Despite huge interest in the subject, encouraged by the film starring Steve McQueen, the tunnel remained undisturbed over the decades because it was behind the Iron Curtain and the Soviet authorities had no interest in its significance.
Many of the bed boards which had been joined together to stop it collapsing were still in position.
And the ventilation shaft, ingeniously crafted from used powdered milk containers known as Klim Tins, remained in working order.
Scattered throughout the tunnel, which is 30ft below ground, were bits of old metal buckets, hammers and crowbars which were used to hollow out the route.
A total of 600 prisoners worked on three tunnels at the same time. They were nicknamed Tom, Dick and Harry and were just 2 ft square for most of their length.
It was on the night of March 24 and 25, 1944, that 76 Allied airmen escaped through Harry.
Barely a third of the 200 prisoners - many in fake German uniforms and civilian outfits and carrying false identity papers - who were meant to slip away managed to leave before the alarm was raised when escapee number 77 was spotted.
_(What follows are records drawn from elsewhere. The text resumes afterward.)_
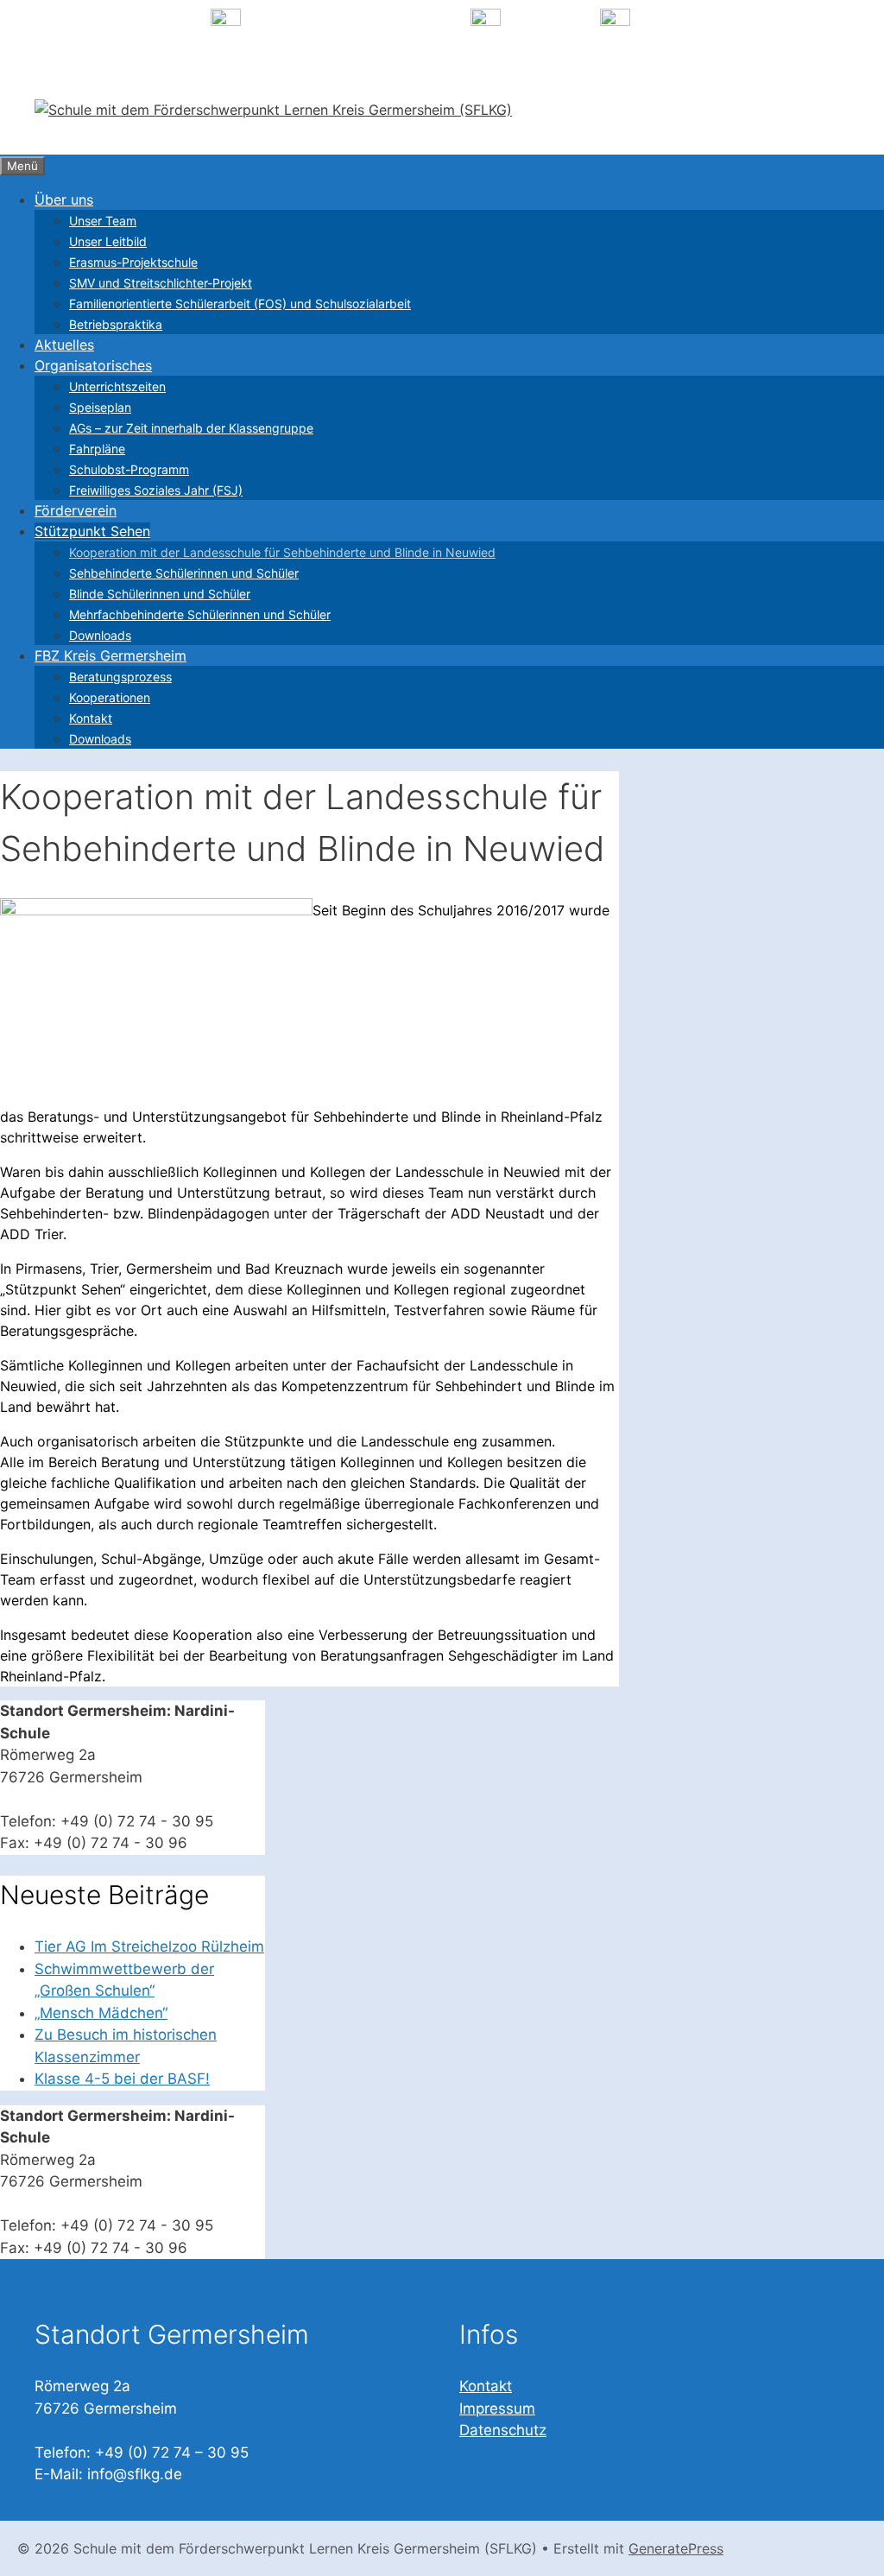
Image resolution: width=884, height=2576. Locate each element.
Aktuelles (64, 344)
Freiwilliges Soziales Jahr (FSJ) (156, 490)
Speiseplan (100, 407)
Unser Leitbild (108, 241)
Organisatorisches (93, 365)
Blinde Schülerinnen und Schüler (159, 593)
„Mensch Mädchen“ (101, 2013)
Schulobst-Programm (129, 469)
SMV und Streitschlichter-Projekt (160, 282)
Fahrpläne (97, 448)
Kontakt (90, 718)
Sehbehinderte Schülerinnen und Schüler (184, 573)
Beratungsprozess (120, 676)
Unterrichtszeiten (117, 386)
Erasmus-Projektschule (133, 262)
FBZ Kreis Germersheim (110, 655)
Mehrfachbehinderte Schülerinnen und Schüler (200, 614)
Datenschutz (502, 2430)
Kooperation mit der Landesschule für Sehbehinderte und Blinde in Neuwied (282, 552)
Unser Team (102, 220)
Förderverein (76, 510)
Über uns (64, 199)
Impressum (497, 2408)
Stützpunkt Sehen (92, 531)
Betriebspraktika (115, 324)
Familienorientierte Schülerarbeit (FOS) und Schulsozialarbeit (240, 303)
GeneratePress (675, 2548)
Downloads (100, 635)
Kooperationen (109, 697)
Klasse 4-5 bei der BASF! (122, 2078)
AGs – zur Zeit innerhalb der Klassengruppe (191, 428)
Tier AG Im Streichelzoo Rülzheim (149, 1946)
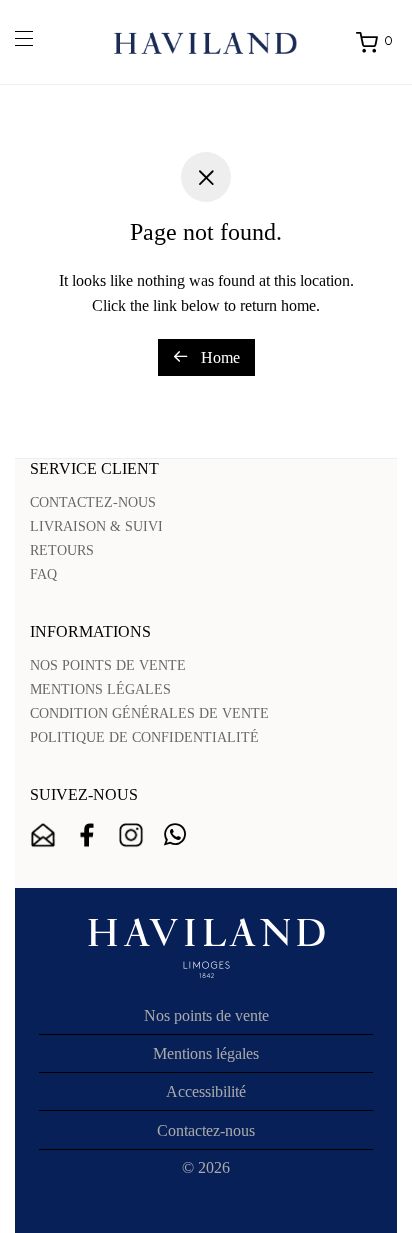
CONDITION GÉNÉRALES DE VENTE (149, 713)
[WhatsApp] (175, 835)
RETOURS (62, 550)
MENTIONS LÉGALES (100, 689)
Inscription (43, 835)
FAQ (43, 574)
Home (218, 357)
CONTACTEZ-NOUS (93, 502)
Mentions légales (206, 1053)
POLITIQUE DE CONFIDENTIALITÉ (144, 737)
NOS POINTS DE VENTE (108, 665)
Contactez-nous (206, 1130)
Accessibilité (206, 1091)
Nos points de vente (206, 1015)
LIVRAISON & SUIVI (96, 526)
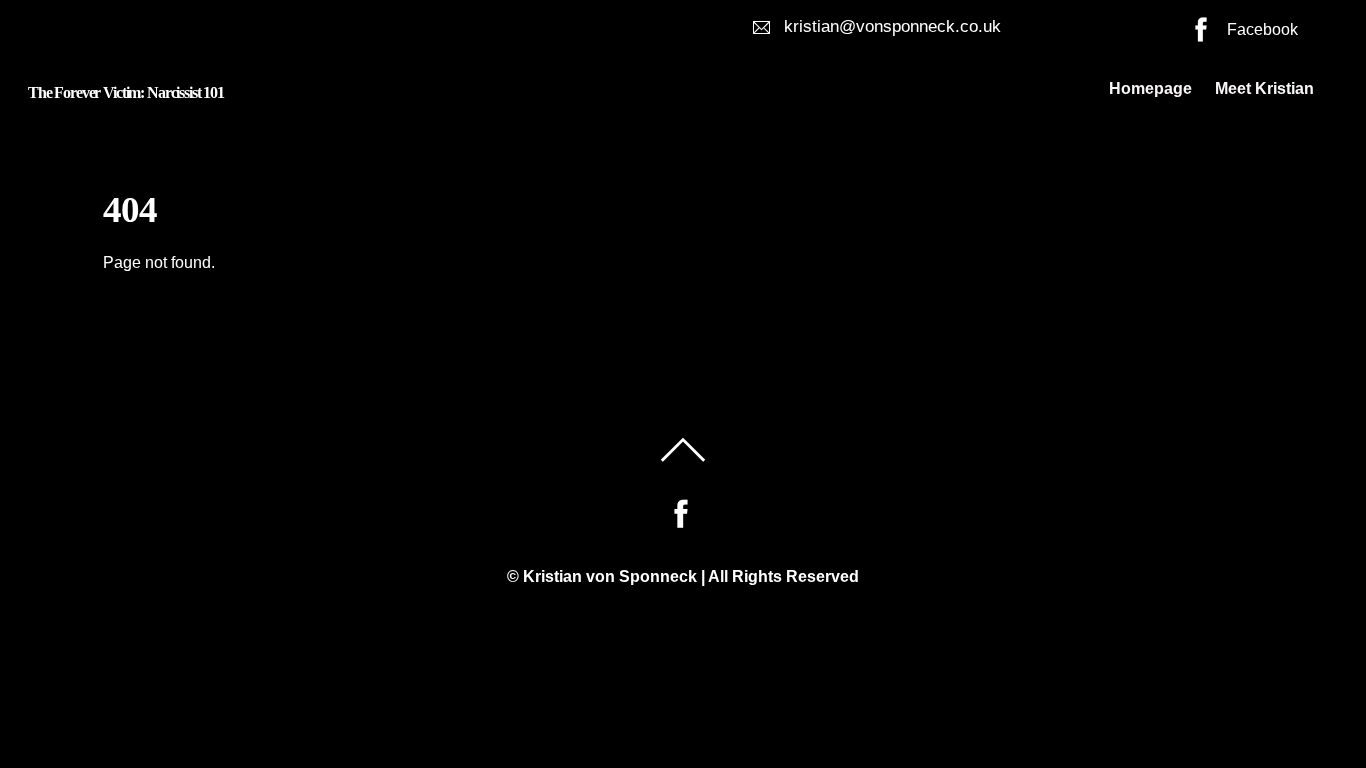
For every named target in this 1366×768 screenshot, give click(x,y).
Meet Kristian (1264, 88)
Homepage (1150, 88)
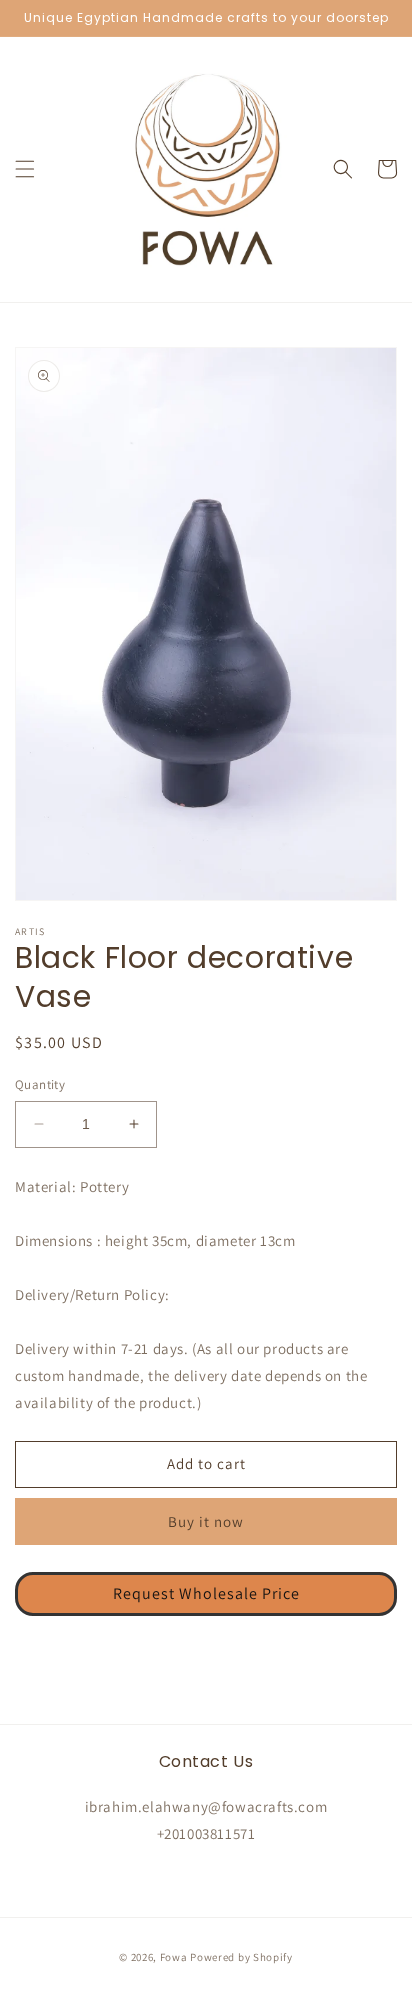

Only three made it back to Britain. Another 50 were executed by firing squad on the orders of Adolf Hitler, who was furious after learning of the breach of security.
In all, 90 boards from bunk beds, 62 tables, 34 chairs and 76 benches, as well as thousands of items including knives, spoons, forks, towels and blankets, were squirrelled away by the Allied prisoners to aid the escape plan under the noses of their captors.
Although the Hollywood movie suggested otherwise, NO Americans were involved in the operation.
Most were British, and the others were from Canada , (all the tunnellers were Canadian personnel with backgrounds in mining) Poland, New Zealand, Australia and South Africa.
The latest dig, over three weeks in August, located the entrance to Harry, which was originally concealed under a stove in Hut 104.
The team also found another tunnel, called George, whose exact position had not been charted. It was never used as the 2,000 prisoners were forced to march to other camps as the Red Army approached in January 1945.
Watching the excavation was Gordie King, 91, an RAF radio operator, who was 140th in line to use Harry and therefore missed out.